§ **Reading text**:
########

All have been searching for truth. They have been reaching out. They have been
grasping for it. All the prophets of the Hebrew people, from Moses to Malachi,
and even including many great men of modern times, have spoken words and
taught truths that fell upon unqualified listeners and deaf ears. It is the
old, old history, of rejection, because not understood. It requires years of
discipline, research and intellectual toil before arriving at the stage of
being qualified to comprehend great truths in their completeness. The Master
Mason did not receive that which was promised him, because he was not
qualified in those things that "Mark the perfect man."
We are
searching for the truth, the Master's Word, and this search is evolutionary,
constantly rising to a higher and better conception. This is well illustrated
in the conception of Jehovah from that of Abraham down to the time of Christ.
Every prophet took an advanced step in his conception of Deity and the Tribal
God of Moses became the Father Omnipotent and loving to all who worshipped
Him.
FREEMASONRY IS A GREAT SCHOOL
Freemasonry is a great school in which every Freemason, if he desires, may
educate himself. He will not only be a historian, but a Bible student. If he
is a reader he will find the footprints of Freemasonry in all history, in the
arts and sciences.
The
chapter degrees illustrate symbolically and teach four important and necessary
lessons, which he who seeks that which was lost who would make the recovery,
must have in his heart and soul. Without the possession of these attributes no
recovery will ever be made and that which was lost will forever remain in
darkness.

########

§ **Dataset records**:
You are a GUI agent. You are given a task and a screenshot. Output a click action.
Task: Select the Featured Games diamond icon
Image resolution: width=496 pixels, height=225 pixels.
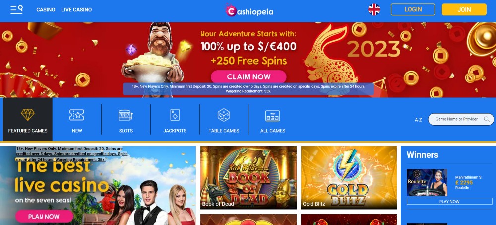coord(28,115)
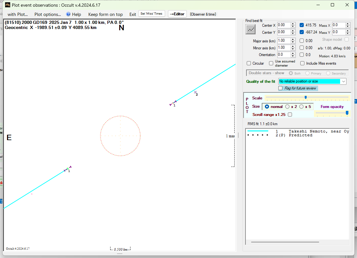This screenshot has width=357, height=258.
Task: Open the Quality of the fit dropdown
Action: [343, 82]
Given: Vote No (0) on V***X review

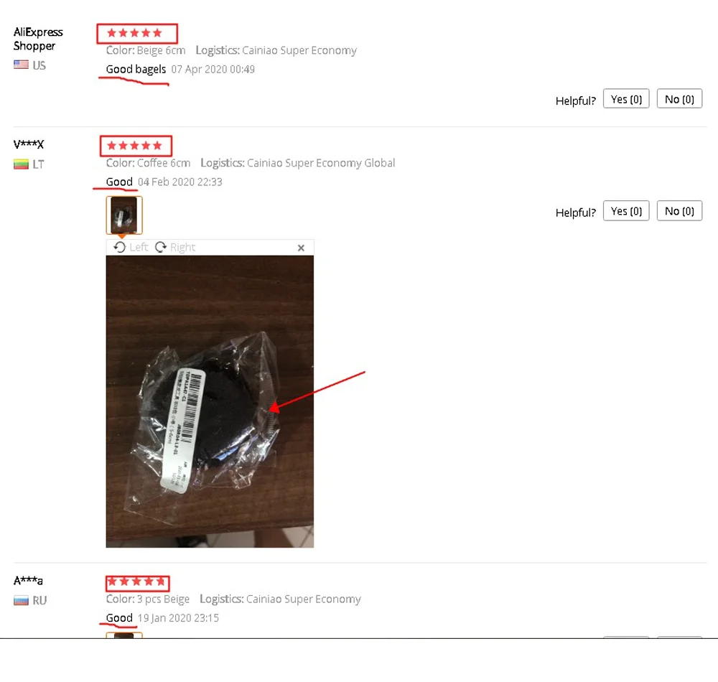Looking at the screenshot, I should (679, 211).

########

§ **Exercise A**:
According to the passage on Freemasonry, how many lessons do the chapter degrees teach?
§ **Exercise B**:
Reproduce the passage on Freemasonry between "Every prophet took" and "arts and sciences.", inclusive.

§ **Final result A**:
Four important and necessary lessons.

§ **Final result B**:
Every prophet took an advanced step in his conception of Deity and the Tribal
God of Moses became the Father Omnipotent and loving to all who worshipped
Him.
FREEMASONRY IS A GREAT SCHOOL
Freemasonry is a great school in which every Freemason, if he desires, may
educate himself. He will not only be a historian, but a Bible student. If he
is a reader he will find the footprints of Freemasonry in all history, in the
arts and sciences.